> Text provided
** START **

Piety, the awe and respect for God and His Creation, drove philosophers and scientists throughout the Christian era beginning during the Roman Empire and continuing through the European Middle Ages—and beyond. Christian philosopher-scientists relied heavily on their Greek and Roman predecessors throughout this thousand-year period. The most important ancient scientist was the Greek Aristotle. His work as the premier scientist in Western Civilization continued for over two thousand years after his death in 322 ante christos. Part of the reason for this were the thoughts, books, and works of the philosopher-scientists of the late Middle Ages: Anselm of Canterbury, Bonaventure of Paris, Albert Magnus, and especially Thomas Aquinas.

The eleventh-century Saint and philosopher-scientist Anselm of Canterbury like all great Medieval thinkers was influenced by ancient scientist-philosophers, including the last ancient and first medieval philosopher, the theologian St. Augustine. St. Anselm’s famous dictum that God is that being “something greater than which we can conceive of nothing,” merely expanded on Augustine’s question, “if you find nothing above our reason save what is eternal and unchangeable, would you hesitate to call this God?” Anselm, trained in the Trivium, used the simple logical deduction that even the fool knows that God exists, for in denying the existence of God the fool, in recognizing the idea of God, that humans have conceived of a supernatural being, “God,” gives credence to the existence of the idea. The fool might respond, “I conceive of dragons, therefore they exist.” Anselm responds, dragons are not an entity or idea greater than which cannot be conceived, but God is. To think and to understand are the same; Anselm argued a proof for the existence of God by his words and thoughts, which to him formed his understanding. Likewise, as the Apostle John said, “In the beginning was the Word, and the Word was God.”

An advance in the thinking of the commensurability of piety and science occurred in the thirteenth century in France, where there were great thinkers at the University of Paris, two of which were John of Fidanza, called Bonaventure, and Albertus Magnus. Philosopher-scientists during the late Middle Ages benefited from the work of pious Muslim scientists who were heavily influenced by works of Aristotle that survived the Fall of Rome in the eastern Roman, or Byzantine Empire, the capitol of which was Constantinople. There was much interchange between Christian philosopher-scientists in Constantinople and Muslim philosopher-scientists in Damascus, Baghdad, and Cairo. Aristotle’s works were translated from the Greek to Arabic, which spread throughout Muslim lands, such as in North Africa, to Spain, where his works were translated from Arabic to Latin. The Andalusian Ibn Rushd (Averroes), an Aristotelian commentator who believed that “he who studies anatomy increases his belief in God,” had a huge impact of scientists such as Albertus Magnus. Like Ibn Rushd, Albertus Magnus was an encyclopedic synthesizer of the work of Aristotle, seeing the connections between Aristotle’s scientific methods and Christian theology. He believed that the encyclopedic knowledge of Aristotle and the ancients would add to, rather than detract from, Christian piety.

** END **

> Recorded data

** START **

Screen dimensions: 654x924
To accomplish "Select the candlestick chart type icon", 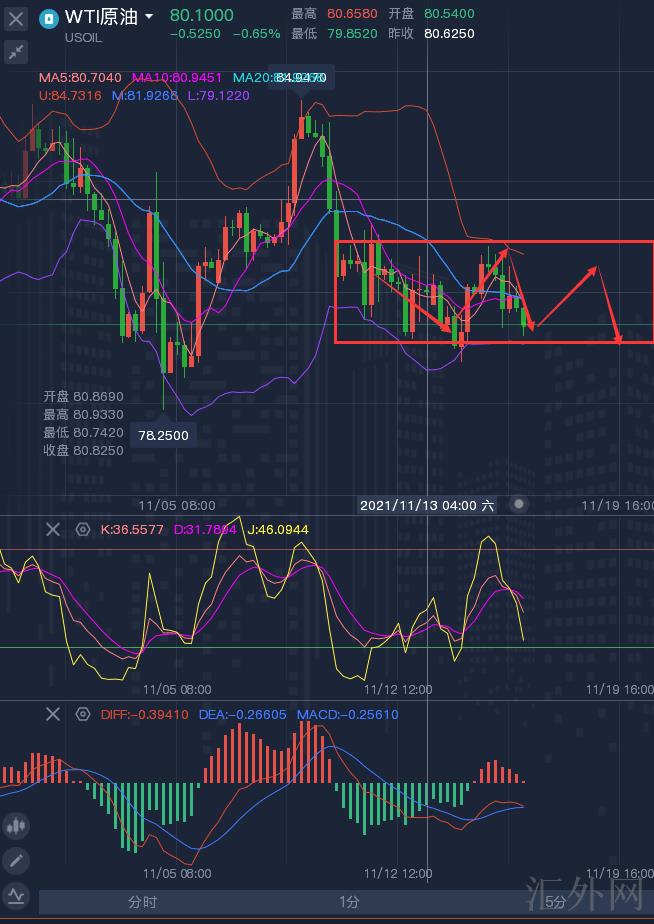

** END **

> Tasks for this exercise
1. In the passage on medieval piety and science, rewrite the paragraph beginning "Piety, the awe and respect for God" as a short bulleted list that keeps its main facts.
2. According to the passage on medieval piety and science, which two great thinkers at the University of Paris in the thirteenth century does it name?

> Answer set
1.
- Piety, the awe and respect for God and His Creation, drove philosophers and scientists from the Roman Empire through the European Middle Ages and beyond.
- Christian philosopher-scientists relied heavily on their Greek and Roman predecessors throughout this thousand-year period.
- Aristotle was the most important ancient scientist, and he remained the premier scientist of Western Civilization for over two thousand years after his death in 322 ante christos.
- This was partly due to late medieval philosopher-scientists: Anselm of Canterbury, Bonaventure of Paris, Albert Magnus, and especially Thomas Aquinas.

2. John of Fidanza, called Bonaventure, and Albertus Magnus.